## PROMPT
Output the data below exactly. Leave nothing out.

------

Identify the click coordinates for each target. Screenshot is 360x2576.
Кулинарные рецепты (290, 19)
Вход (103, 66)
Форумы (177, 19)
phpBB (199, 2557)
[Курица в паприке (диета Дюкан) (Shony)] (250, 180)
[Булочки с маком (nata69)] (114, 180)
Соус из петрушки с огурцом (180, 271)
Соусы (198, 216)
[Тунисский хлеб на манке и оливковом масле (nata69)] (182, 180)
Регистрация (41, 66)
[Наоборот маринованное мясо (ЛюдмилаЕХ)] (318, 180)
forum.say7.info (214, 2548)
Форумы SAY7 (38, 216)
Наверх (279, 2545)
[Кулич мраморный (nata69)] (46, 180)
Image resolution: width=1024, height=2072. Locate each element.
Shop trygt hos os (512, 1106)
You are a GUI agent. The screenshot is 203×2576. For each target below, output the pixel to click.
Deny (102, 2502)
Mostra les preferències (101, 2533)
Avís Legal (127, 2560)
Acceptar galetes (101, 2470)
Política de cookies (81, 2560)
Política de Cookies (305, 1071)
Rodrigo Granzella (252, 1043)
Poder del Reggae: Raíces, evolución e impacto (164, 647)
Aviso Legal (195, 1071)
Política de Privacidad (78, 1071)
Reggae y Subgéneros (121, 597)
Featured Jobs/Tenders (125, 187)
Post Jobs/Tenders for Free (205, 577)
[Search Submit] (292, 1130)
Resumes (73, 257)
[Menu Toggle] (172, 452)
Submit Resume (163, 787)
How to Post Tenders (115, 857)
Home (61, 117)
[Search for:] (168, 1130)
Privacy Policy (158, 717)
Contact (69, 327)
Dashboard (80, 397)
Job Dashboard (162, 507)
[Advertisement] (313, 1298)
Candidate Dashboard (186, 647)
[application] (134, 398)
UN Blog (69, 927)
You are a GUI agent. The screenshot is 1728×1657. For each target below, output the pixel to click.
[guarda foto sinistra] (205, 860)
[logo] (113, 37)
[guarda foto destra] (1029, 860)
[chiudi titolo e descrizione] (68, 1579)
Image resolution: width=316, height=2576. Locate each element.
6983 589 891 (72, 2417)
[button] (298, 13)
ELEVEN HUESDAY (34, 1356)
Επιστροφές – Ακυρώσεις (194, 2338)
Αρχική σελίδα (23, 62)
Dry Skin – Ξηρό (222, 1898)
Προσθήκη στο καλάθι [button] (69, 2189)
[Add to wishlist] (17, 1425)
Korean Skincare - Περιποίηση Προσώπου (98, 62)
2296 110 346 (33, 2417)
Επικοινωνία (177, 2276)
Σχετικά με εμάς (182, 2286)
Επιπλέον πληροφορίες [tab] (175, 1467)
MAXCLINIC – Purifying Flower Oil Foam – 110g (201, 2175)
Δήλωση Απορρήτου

------

## ANSWER BOX
Identify the click coordinates for each target. Screenshot is 360x2576.
Кулинарные рецепты (290, 19)
Вход (103, 66)
Форумы (177, 19)
phpBB (199, 2557)
[Курица в паприке (диета Дюкан) (Shony)] (250, 180)
[Булочки с маком (nata69)] (114, 180)
Соус из петрушки с огурцом (180, 271)
Соусы (198, 216)
[Тунисский хлеб на манке и оливковом масле (nata69)] (182, 180)
Регистрация (41, 66)
[Наоборот маринованное мясо (ЛюдмилаЕХ)] (318, 180)
forum.say7.info (214, 2548)
Форумы SAY7 (38, 216)
Наверх (279, 2545)
[Кулич мраморный (nata69)] (46, 180)
Image resolution: width=1024, height=2072. Locate each element.
Shop trygt hos os (512, 1106)
You are a GUI agent. The screenshot is 203×2576. For each target below, output the pixel to click.
Deny (102, 2502)
Mostra les preferències (101, 2533)
Avís Legal (127, 2560)
Acceptar galetes (101, 2470)
Política de cookies (81, 2560)
Política de Cookies (305, 1071)
Rodrigo Granzella (252, 1043)
Poder del Reggae: Raíces, evolución e impacto (164, 647)
Aviso Legal (195, 1071)
Política de Privacidad (78, 1071)
Reggae y Subgéneros (121, 597)
Featured Jobs/Tenders (125, 187)
Post Jobs/Tenders for Free (205, 577)
[Search Submit] (292, 1130)
Resumes (73, 257)
[Menu Toggle] (172, 452)
Submit Resume (163, 787)
How to Post Tenders (115, 857)
Home (61, 117)
[Search for:] (168, 1130)
Privacy Policy (158, 717)
Contact (69, 327)
Dashboard (80, 397)
Job Dashboard (162, 507)
[Advertisement] (313, 1298)
Candidate Dashboard (186, 647)
[application] (134, 398)
UN Blog (69, 927)
You are a GUI agent. The screenshot is 1728×1657. For each target below, output the pixel to click.
[guarda foto sinistra] (205, 860)
[logo] (113, 37)
[guarda foto destra] (1029, 860)
[chiudi titolo e descrizione] (68, 1579)
Image resolution: width=316, height=2576. Locate each element.
6983 589 891 (72, 2417)
[button] (298, 13)
ELEVEN HUESDAY (34, 1356)
Επιστροφές – Ακυρώσεις (194, 2338)
Αρχική σελίδα (23, 62)
Dry Skin – Ξηρό (222, 1898)
Προσθήκη στο καλάθι [button] (69, 2189)
[Add to wishlist] (17, 1425)
Korean Skincare - Περιποίηση Προσώπου (98, 62)
2296 110 346 (33, 2417)
Επικοινωνία (177, 2276)
Σχετικά με εμάς (182, 2286)
Επιπλέον πληροφορίες [tab] (175, 1467)
MAXCLINIC – Purifying Flower Oil Foam – 110g (201, 2175)
Δήλωση Απορρήτου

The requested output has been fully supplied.